In an interview on Thursday afternoon, English said again that cellphone video taken at the party doesn’t tell the whole story of the incident.

“The issue that we have right now is you have one side of the story,” English said. “One thing that I don’t want is for it to look like my officers did something improper, and that was not the case.”

English said the police body camera footage, released on Friday afternoon (links here and here) shows that the two women who were arrested were responsible for escalating the situation, and the portrayal of events that night in The Citizen’s prior coverage was incomplete.

“That’s unfortunate because we have information out there that strains the relationship I’m trying to build with the community,” English said.

“I would like to have conversations with [people] before things occur so we don’t have to … go through all these things,” he continued. “I’m not saying we will always get it right in Harrisonburg, but what I will tell you is if we don’t get it right, I won’t sit and cower behind my desk and make excuses.”

Along with the videos, English released a statement on Facebook, which reads in part:

To ensure that people have a clear picture of what occurred I am making the body worn camera footage available. This is also not the norm, as release of video is not going to be a standard procedure. Due to the need for clarification in this incident I am making this particular video available.

The NAACP, meanwhile, will continue to follow Bradley and Duncan’s cases.

Robinson, the NAACP president, said she has asked Chief English to divert Duncan and Bradley through the restorative justice program.

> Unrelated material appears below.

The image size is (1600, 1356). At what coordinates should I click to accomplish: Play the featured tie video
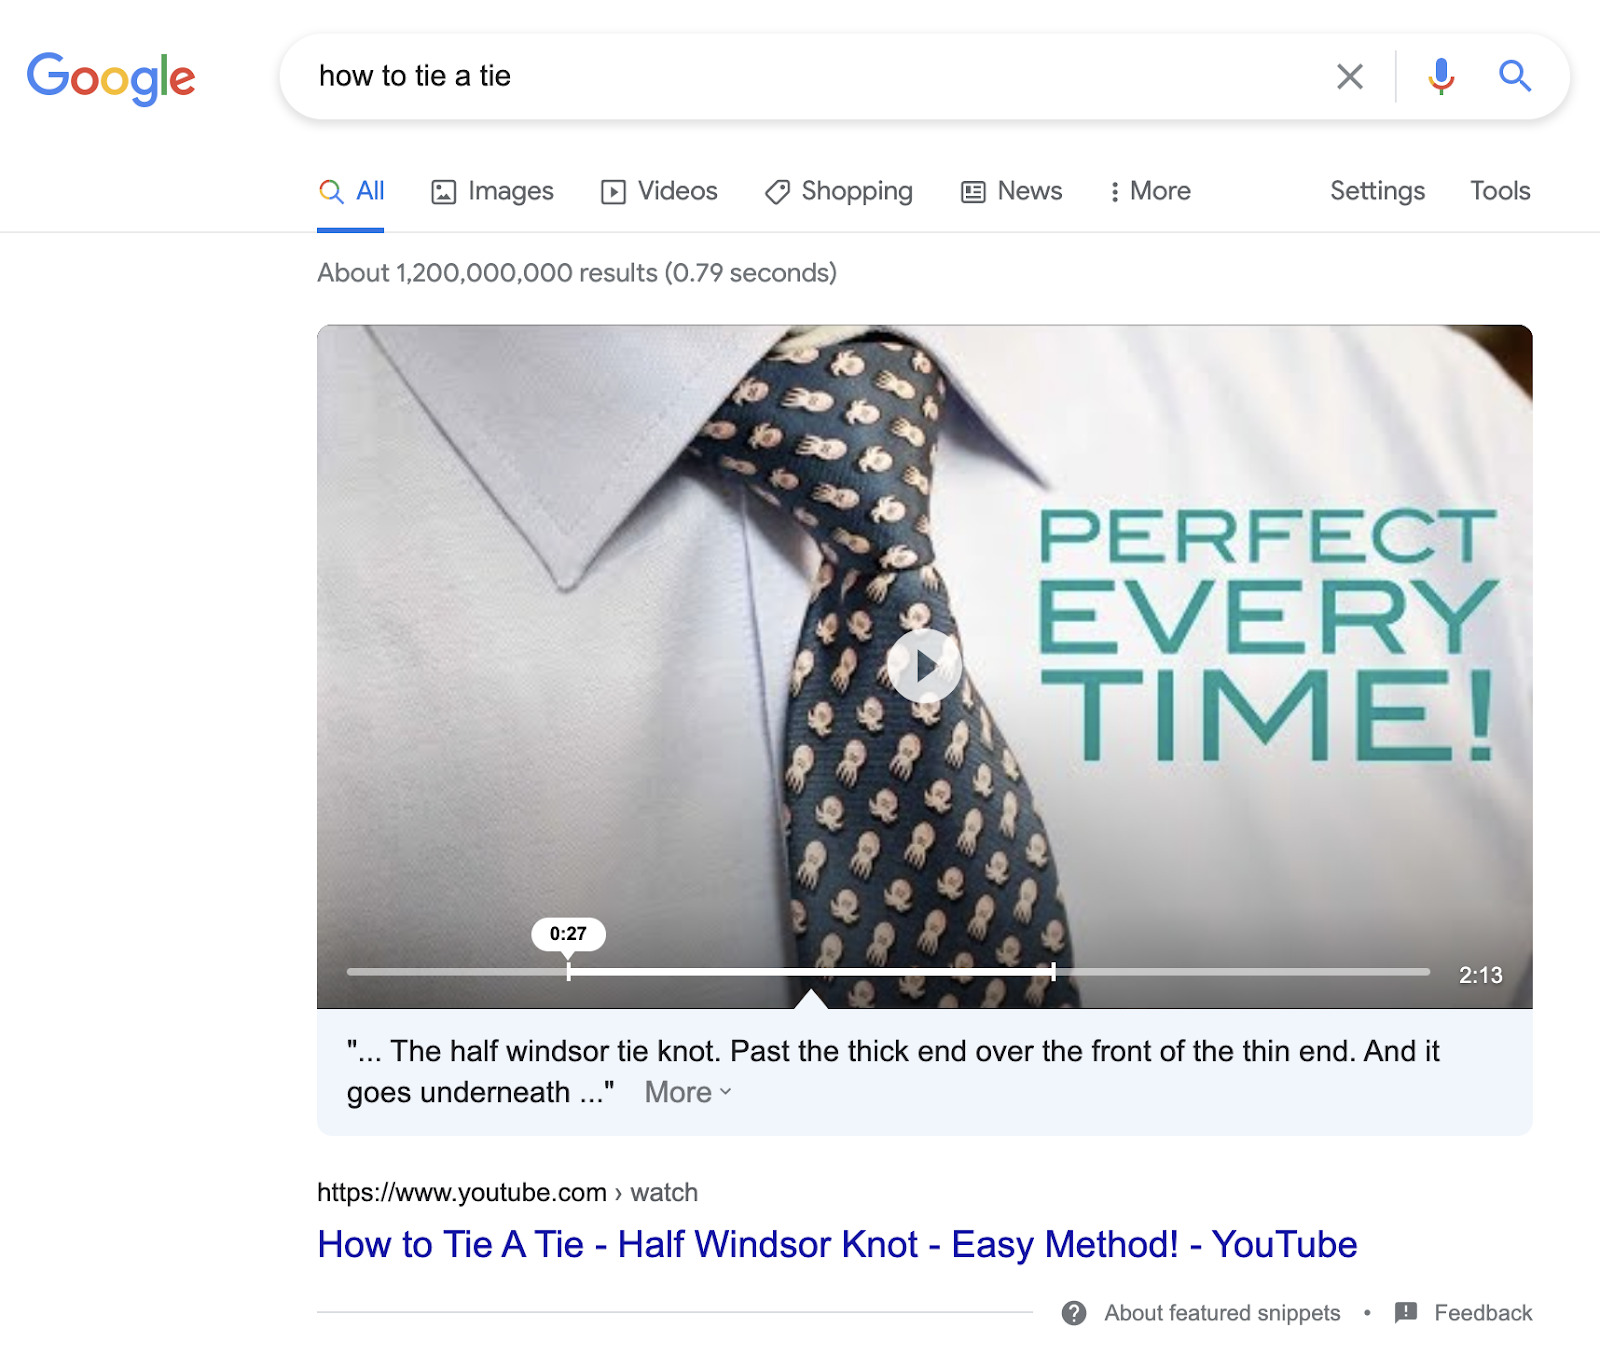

Specifically, she said she hopes Duncan can avoid having felony assault of a police officer on her record.

She said she also would encourage Bradley to proceed with filing a complaint with the Harrisonburg Police Department if she feels she was mistreated and said she mentioned that to English.

“He’s very open to meeting with the girls and would be open to having a discussion about what occurred,” Robinson said.

As for a wider conversation, Robinson said the NAACP is considering holding educational sessions, such as a know-your-rights forum, for the community and also facilitating “a wider discussion” between the community and police, especially to allow people who feel like they’ve been mistreated in the past to voice their concerns.

“The number of people who have come forward with their own stories, it’s become obvious a conversation needs to occur. There’s a lot of stuff brewing,” Robinson said. “This case seems to be what has sparked it.”